> [Problem description]
Search the records below for "pixels"; copy each line that has it.

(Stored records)

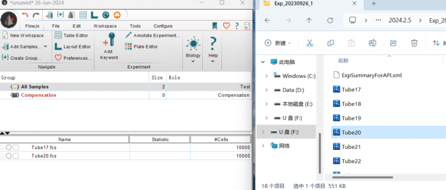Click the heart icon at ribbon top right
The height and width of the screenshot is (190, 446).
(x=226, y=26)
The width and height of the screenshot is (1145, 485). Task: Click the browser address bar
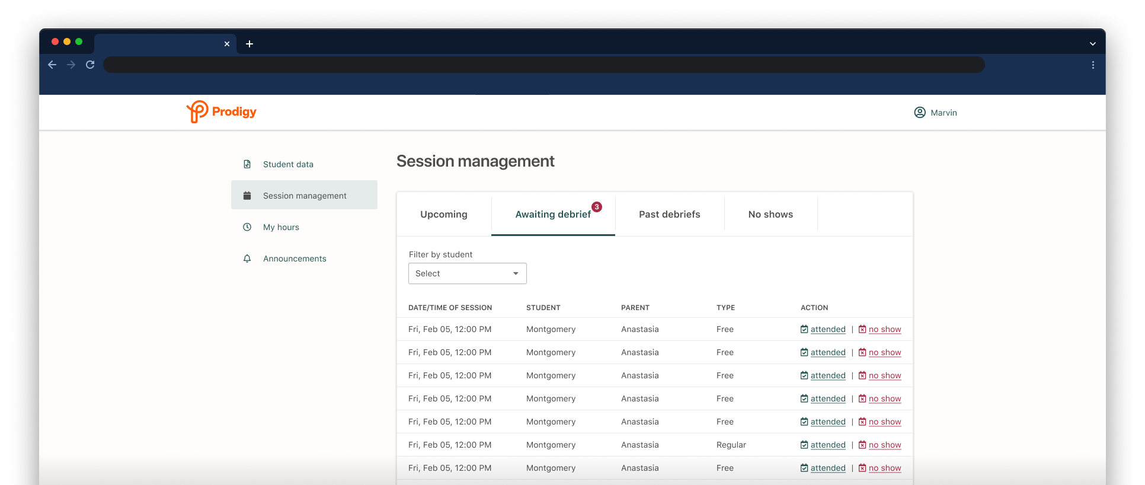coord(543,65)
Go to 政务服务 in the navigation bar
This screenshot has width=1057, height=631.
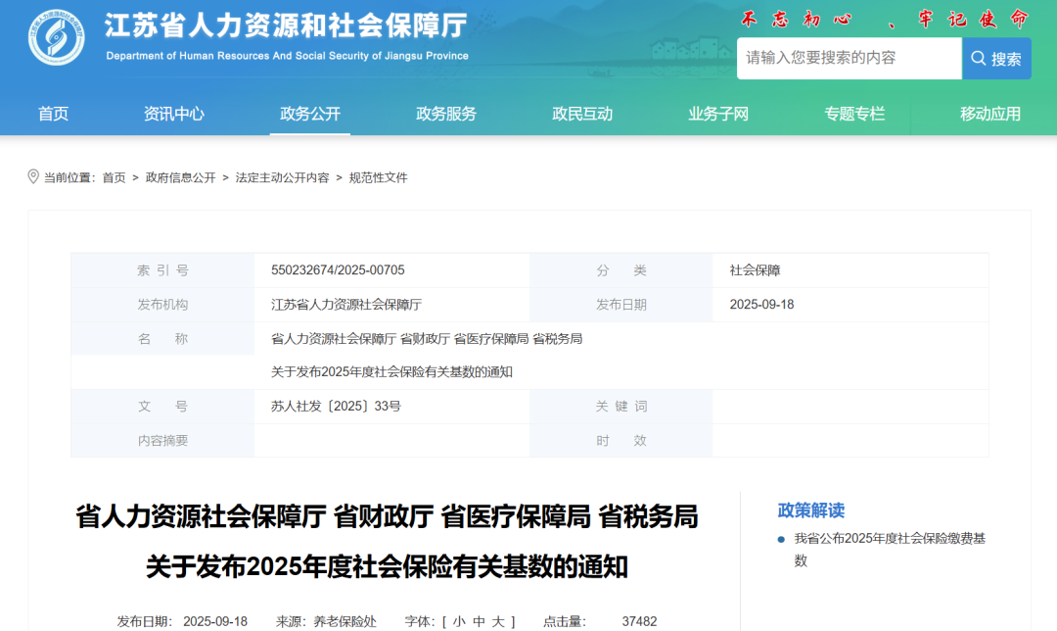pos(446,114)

* * *

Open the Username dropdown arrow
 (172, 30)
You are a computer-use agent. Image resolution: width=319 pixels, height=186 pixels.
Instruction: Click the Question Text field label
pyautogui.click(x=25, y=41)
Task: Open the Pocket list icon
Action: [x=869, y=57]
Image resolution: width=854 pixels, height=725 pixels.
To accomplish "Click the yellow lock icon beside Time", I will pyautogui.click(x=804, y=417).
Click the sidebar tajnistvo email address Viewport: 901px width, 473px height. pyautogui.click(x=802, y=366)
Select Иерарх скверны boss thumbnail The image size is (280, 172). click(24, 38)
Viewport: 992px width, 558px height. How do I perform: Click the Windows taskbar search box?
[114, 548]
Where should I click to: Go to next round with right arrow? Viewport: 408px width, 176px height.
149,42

> [Answer area]
You are a computer-use agent. Image resolution: width=319 pixels, height=186 pixels.
Image resolution: width=854 pixels, height=725 pixels.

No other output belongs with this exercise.